僕が彼女に執着心を持った時

白河 てまり

愛情と執着

 僕たちは電車に揺られて帰った。
 車窓に映る景色は夜だから真っ暗で、たまに街灯と家々の灯りがポツポツと流れる。
 映子ちゃんは窓側の席で、隣の僕の肩に頭を乗せて、すやすやと眠っている。僕も、そっと彼女に身を委ねた。



 映子ちゃんが短大2年生になった時、進路希望を地元の百貨店に出すことになる。僕らのこの県には百貨店が3件あり、その全部に希望を出したそうだ。
 清水の話を聞いてから、彼女は仕事について真剣に考えている様子だ。モチベーションが上がったのだろう。よかった。

 そして、卒業を迎える前に、無事第一希望である百貨店から、内定が出た。
 彼女はとても喜んだ。僕も一緒になって喜び、お祝いをした。



 僕は、弱い人間だ。だから、僕には彼女がどうしても必要なのだ。
 彼女は僕の人生における、大切な宝物だから。
 こんな弱い僕でも、彼女が幸せになれるなら、なんだってしてやろうと思える。彼女を悲しませるものがあるとしたら、僕が全力で守ってやる。これって、愛してるってことだな。

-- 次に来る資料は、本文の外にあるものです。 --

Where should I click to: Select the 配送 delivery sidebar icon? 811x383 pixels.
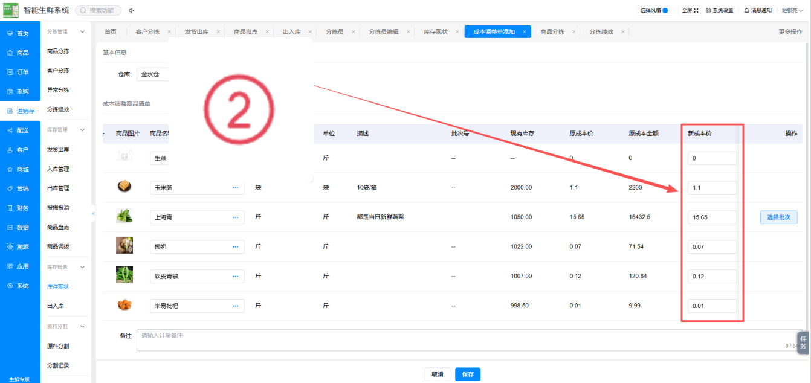10,130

 これから、社会に出て彼女は沢山の人たちと出会うだろう。中には僕なんかが太刀打ち出来ない素敵な男性も現れるかもしれない。
 僕はその度に不安に苛まれるだろう。それでも僕は、この手を絶対に離さない。例え何があっても、逃がさすつもりは無い。この気持ちに名を付けるならば、執着心と呼べるだろう。

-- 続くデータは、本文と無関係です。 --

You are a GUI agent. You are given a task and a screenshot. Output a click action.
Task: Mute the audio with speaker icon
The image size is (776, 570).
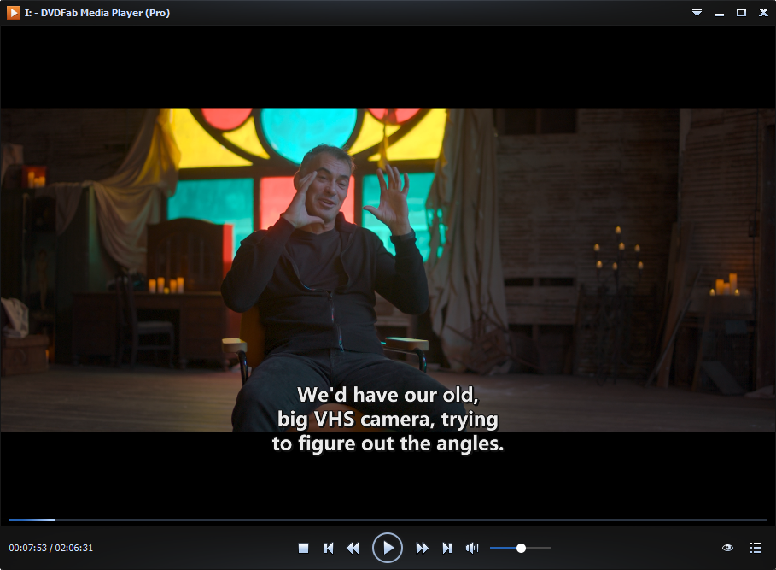click(471, 548)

 初めて彼女と出会った時から、彼女に惹かれていた。僕らは時間を共に過ごして、僕にとって大切な人は、この子なんだな、と実感している。

 それなりに恋愛もしてきたつもりだったけど、こんな気持ちにさせられたのは、彼女が初めてだった。

 もしも運命の人と言うものが本当にあるのならば、それは僕にとっては彼女だと思う。
 愛情と執着心、この二つは紙一重で、切り離せないものだと僕は思う。